*** Opening DATA ***

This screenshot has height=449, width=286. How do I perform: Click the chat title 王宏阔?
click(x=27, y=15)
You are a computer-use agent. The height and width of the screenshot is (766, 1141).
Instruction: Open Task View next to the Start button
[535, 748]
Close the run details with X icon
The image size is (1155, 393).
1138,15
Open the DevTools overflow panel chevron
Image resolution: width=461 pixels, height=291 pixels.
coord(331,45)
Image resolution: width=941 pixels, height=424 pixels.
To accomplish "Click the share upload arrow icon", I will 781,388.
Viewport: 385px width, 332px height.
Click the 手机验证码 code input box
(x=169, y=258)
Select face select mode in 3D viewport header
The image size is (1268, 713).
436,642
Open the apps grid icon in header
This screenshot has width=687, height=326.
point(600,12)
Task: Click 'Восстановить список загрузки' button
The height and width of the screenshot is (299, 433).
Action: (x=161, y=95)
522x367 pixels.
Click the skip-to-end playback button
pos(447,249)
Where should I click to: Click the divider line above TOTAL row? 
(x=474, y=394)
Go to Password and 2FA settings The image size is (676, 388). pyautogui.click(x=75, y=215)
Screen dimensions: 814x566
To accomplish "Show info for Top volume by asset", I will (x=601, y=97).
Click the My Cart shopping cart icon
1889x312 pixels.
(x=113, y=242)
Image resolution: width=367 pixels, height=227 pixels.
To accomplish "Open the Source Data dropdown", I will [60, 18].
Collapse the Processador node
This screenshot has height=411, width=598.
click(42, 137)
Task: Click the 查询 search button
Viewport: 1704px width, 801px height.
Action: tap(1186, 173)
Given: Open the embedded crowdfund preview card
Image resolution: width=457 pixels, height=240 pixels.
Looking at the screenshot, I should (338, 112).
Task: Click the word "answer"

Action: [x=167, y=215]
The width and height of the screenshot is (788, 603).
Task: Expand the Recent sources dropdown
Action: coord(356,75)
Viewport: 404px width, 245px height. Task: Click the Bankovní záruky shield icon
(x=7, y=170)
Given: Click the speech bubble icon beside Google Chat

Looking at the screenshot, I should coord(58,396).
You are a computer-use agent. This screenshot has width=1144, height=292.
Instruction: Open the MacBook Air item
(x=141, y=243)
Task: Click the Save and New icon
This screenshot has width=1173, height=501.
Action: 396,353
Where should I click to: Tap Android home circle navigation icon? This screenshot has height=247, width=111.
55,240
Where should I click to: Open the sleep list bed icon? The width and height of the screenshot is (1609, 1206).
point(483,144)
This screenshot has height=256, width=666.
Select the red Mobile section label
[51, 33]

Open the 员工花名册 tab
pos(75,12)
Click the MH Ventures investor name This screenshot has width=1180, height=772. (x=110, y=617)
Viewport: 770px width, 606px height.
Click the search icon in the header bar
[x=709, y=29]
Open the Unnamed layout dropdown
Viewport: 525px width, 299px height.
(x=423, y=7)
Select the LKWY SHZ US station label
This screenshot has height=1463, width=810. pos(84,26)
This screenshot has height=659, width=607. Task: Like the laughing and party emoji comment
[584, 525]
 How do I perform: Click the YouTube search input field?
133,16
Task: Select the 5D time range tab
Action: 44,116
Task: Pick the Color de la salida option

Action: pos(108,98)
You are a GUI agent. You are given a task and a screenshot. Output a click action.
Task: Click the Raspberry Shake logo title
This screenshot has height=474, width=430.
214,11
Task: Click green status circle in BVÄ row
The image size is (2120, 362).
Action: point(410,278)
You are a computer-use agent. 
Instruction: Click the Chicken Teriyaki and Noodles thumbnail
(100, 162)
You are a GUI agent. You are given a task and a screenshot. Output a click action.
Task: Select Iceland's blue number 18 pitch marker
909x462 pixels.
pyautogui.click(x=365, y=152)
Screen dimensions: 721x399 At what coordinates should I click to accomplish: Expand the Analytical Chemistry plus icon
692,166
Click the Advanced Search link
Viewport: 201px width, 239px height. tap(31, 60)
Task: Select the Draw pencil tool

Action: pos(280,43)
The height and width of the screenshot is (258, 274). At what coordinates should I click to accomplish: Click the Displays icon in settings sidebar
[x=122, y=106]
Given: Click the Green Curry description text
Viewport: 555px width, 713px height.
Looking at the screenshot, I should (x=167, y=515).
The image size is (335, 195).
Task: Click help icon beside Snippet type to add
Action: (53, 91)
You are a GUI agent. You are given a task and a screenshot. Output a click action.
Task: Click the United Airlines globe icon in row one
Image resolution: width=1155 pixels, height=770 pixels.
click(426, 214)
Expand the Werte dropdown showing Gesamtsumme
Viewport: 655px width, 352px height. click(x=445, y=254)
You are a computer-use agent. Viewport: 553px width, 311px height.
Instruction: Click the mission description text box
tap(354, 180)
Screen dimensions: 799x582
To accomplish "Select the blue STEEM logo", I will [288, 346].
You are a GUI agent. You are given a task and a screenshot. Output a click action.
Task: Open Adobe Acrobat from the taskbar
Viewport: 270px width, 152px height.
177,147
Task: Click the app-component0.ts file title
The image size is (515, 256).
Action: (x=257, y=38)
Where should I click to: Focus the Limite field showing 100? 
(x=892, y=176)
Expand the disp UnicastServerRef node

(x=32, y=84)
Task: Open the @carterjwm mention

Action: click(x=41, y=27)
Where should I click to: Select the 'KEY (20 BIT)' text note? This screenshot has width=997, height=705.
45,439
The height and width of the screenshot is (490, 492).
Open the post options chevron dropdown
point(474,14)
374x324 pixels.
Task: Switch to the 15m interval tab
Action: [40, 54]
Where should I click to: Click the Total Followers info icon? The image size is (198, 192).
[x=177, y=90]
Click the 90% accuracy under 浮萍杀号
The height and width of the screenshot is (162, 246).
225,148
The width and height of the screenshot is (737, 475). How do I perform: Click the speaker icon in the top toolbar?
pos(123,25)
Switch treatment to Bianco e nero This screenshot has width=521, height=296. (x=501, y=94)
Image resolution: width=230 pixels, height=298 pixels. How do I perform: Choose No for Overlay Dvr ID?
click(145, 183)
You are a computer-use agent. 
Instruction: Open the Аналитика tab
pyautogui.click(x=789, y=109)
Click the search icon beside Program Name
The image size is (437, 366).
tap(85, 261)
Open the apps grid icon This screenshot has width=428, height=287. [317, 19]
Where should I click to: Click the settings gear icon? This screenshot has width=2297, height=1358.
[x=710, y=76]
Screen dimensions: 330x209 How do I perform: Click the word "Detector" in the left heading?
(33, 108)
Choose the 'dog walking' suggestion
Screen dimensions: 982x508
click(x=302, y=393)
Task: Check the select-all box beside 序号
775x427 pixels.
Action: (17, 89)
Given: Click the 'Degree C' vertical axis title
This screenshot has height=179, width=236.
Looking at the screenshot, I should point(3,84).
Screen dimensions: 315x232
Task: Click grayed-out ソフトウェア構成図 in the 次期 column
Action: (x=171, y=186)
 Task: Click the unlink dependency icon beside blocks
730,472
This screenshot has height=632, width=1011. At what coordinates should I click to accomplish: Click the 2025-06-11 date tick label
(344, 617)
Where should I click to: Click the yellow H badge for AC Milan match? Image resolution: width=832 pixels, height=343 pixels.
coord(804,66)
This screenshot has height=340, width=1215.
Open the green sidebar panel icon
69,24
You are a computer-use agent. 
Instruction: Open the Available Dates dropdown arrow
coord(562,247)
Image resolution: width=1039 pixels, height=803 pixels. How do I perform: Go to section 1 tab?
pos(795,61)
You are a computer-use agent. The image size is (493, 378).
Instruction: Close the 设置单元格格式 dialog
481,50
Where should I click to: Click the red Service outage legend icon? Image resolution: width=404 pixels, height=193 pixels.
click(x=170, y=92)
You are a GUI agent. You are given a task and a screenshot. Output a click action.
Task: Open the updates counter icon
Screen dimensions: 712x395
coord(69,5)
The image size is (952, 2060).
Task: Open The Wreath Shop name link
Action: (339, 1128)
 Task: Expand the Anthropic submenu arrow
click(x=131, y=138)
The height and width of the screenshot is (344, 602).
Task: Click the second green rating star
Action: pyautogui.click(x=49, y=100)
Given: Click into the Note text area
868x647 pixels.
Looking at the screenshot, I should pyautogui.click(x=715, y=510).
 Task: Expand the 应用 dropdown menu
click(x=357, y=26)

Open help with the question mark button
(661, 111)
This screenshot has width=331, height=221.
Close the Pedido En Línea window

*** Closing DATA ***

• EXERCISE DETAILS: Your answer must be the lines above, unchanged, from the first one through the line that holds "Image resolution: width=941", inclusive, and no others.

• SOLUTION FOR THIS EXERCISE:
This screenshot has height=449, width=286. How do I perform: Click the chat title 王宏阔?
click(x=27, y=15)
You are a computer-use agent. The height and width of the screenshot is (766, 1141).
Instruction: Open Task View next to the Start button
[535, 748]
Close the run details with X icon
The image size is (1155, 393).
1138,15
Open the DevTools overflow panel chevron
Image resolution: width=461 pixels, height=291 pixels.
coord(331,45)
Image resolution: width=941 pixels, height=424 pixels.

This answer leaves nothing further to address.